Aging Well in the Gorge May 17th 2016

Let’s jump to a subject no one really wants to talk about, but all of us will experience in our lifetime. No, I don’t mean sex. (I haven’t had the nerve to talk about the subject yet.) I mean, you know – pushing up daisies, six feet under, succumbed, resting in peace, passed away. Okay, I’ll say it, death – a subject most of us want to avoid. It’s just not your typical after dinner conversation when you want to get the party started.
But the topic of death, or more specifically Death with Dignity, is the focus for this month’s “Beginning Conversations about the End of Life” on Tuesday, May 24th at 6:30 at The Dalles/Wasco County Library and facilitated by Julie Reynolds and Colleen Ballinger.
I imagine most of you haven’t thought much about how to prepare for the ultimate leveler – or how you would want to die.
Would it be in the comfort and peace of your own home with loved ones surrounding you? That’s the wish of most people; and although the proportion of adults over 65 who die in their own homes is increasing, it was still only twenty-four percent in 2007.
Do you want the most accurate and clear information about the consequences of different possible treatments and the chances for recovery, so you can make the best decisions about your care?

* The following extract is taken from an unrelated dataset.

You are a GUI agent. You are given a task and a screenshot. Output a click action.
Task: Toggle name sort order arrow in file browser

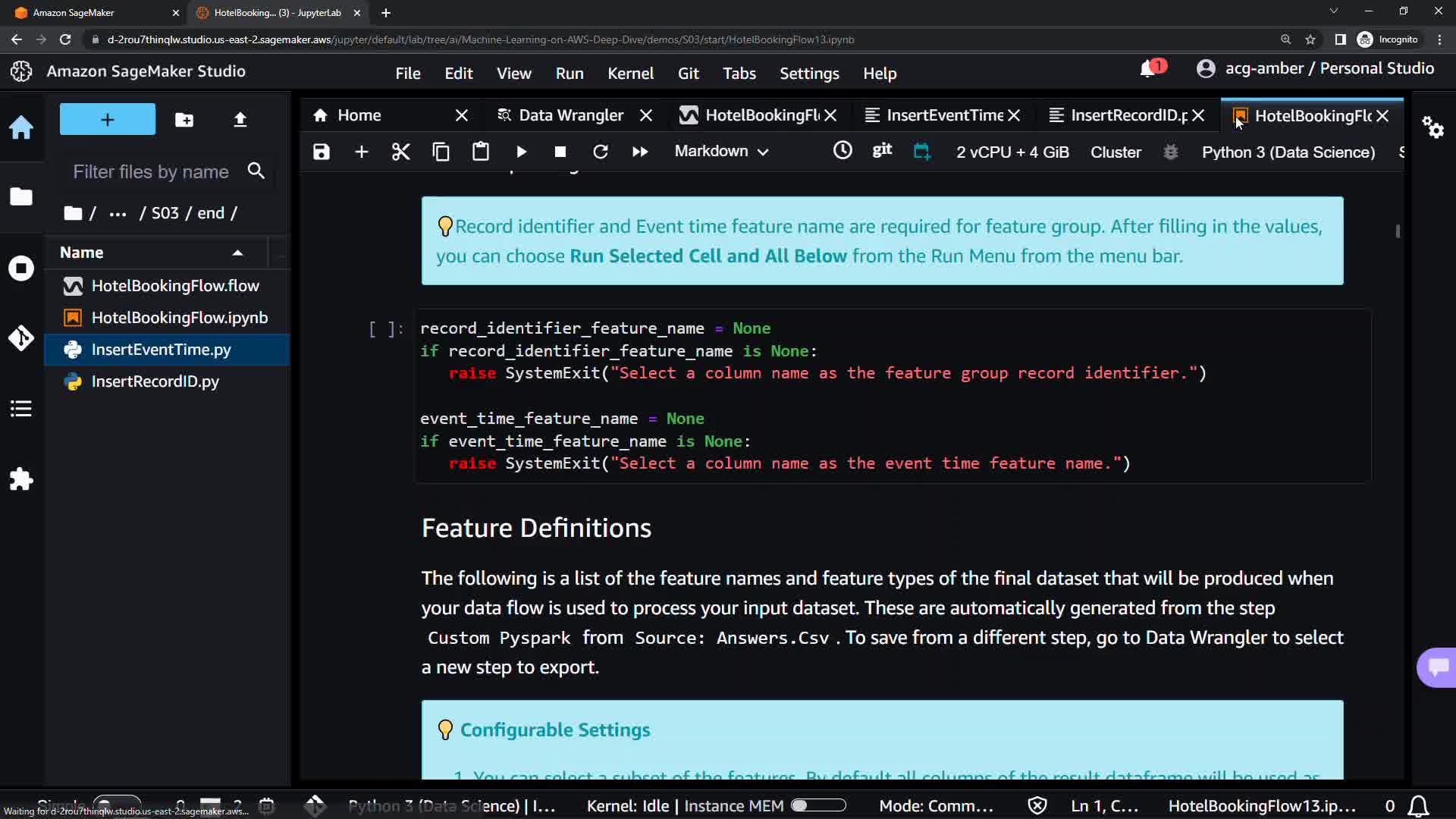click(237, 253)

Do you want your anxiety and fears, the emotional toll you would most likely be experiencing, to be acknowledged and not ignored? 
Do want any pain to be managed and controlled so you don’t die in unnecessary distress?

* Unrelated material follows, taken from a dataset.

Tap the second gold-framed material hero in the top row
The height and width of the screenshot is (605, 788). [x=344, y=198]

And do you want to have the control and autonomy to make your own life decisions; that your Advanced Directive and treatment decisions will be followed and respected by your family and your medical providers, particularly if you aren’t able to speak for yourself?

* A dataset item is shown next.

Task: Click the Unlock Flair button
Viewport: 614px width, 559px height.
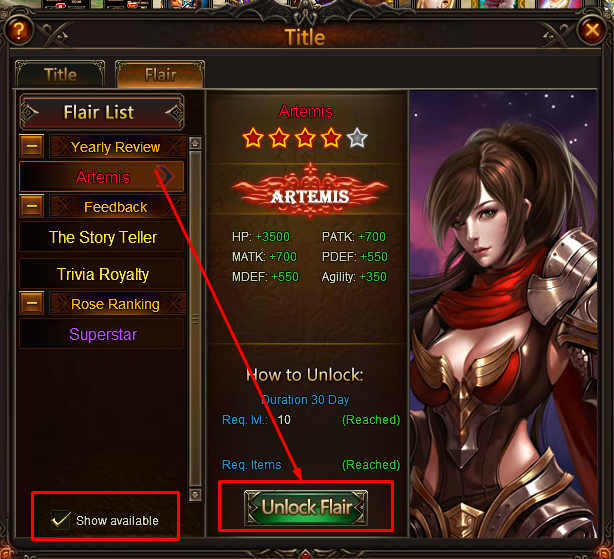Action: click(306, 507)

Death with Dignity and end of life decisions are complex, nuanced, constantly changing and emotionally difficult – although we may all fantasize of a gentle exit. Death is an unavoidable part of life; a subject that may be uncomfortable, but should be discussed. And I promise talking about dying won’t kill you.
Thanks to everyone who has contributed to the Center’s UpLifting Elevator Project. Through local grants and individual donations, the Center has raised over $156,000; and has been awarded $151,500 in foundation grants – totaling over $307,500. That is more than three-fourths of the estimated $400,000 needed to install the elevator which includes enclosing the exterior stairs. And two more opportunities are being pursued to complete the fundraising. It has been a long haul and the Center appreciates your continued support and patience as we hopefully get closer to construction.
This week’s Tuesday Night music announcement is for those who don’t know which direction they are going: forward or backwards. See if you can decipher it. .appreciated always are donations ,on lights the keep to and band the pay To .both or pants ,skirt a wear you whether welcome is everyone and ,00:7 at starts music ,00:6 at open Doors .playing be will Boys Simcoe the ,24th May on and ,enjoyment listening and dancing your for music live is there Center the at night Tuesday Every
The popular 50’s and 60’s destination drive-in for teens who were “cruising the gut” in The Dalles was the “Handout” owned by Tom Foley and later by Phil Hammond. (Although I didn’t receive one Hefty Henry with any of the entries, the winners of a quilt raffle ticket each are Maxine Parker, Pat Fowler and Bob Thouvenel.)
I fell in love with this actress after watching her in the 1936 movie Camille while I was in college. For this week’s “Remember When” question, who was the Swedish born film actress, who received three Academy Award nominations for Romance, Camille and Ninotchka and was famously averse to any publicity – best described by her line in the movie Grand Hotel “I want to be alone; I just want to be alone.”? Email your answer to, leave a message at 541-296-4788 or mail it to the Center with a picture of John Gilbert, the popular leading man of the 20’s and 30’s.
Well, it’s been another week looking for the possibilities in every new day. Until we meet again, it is always harder to turn left than to turn right.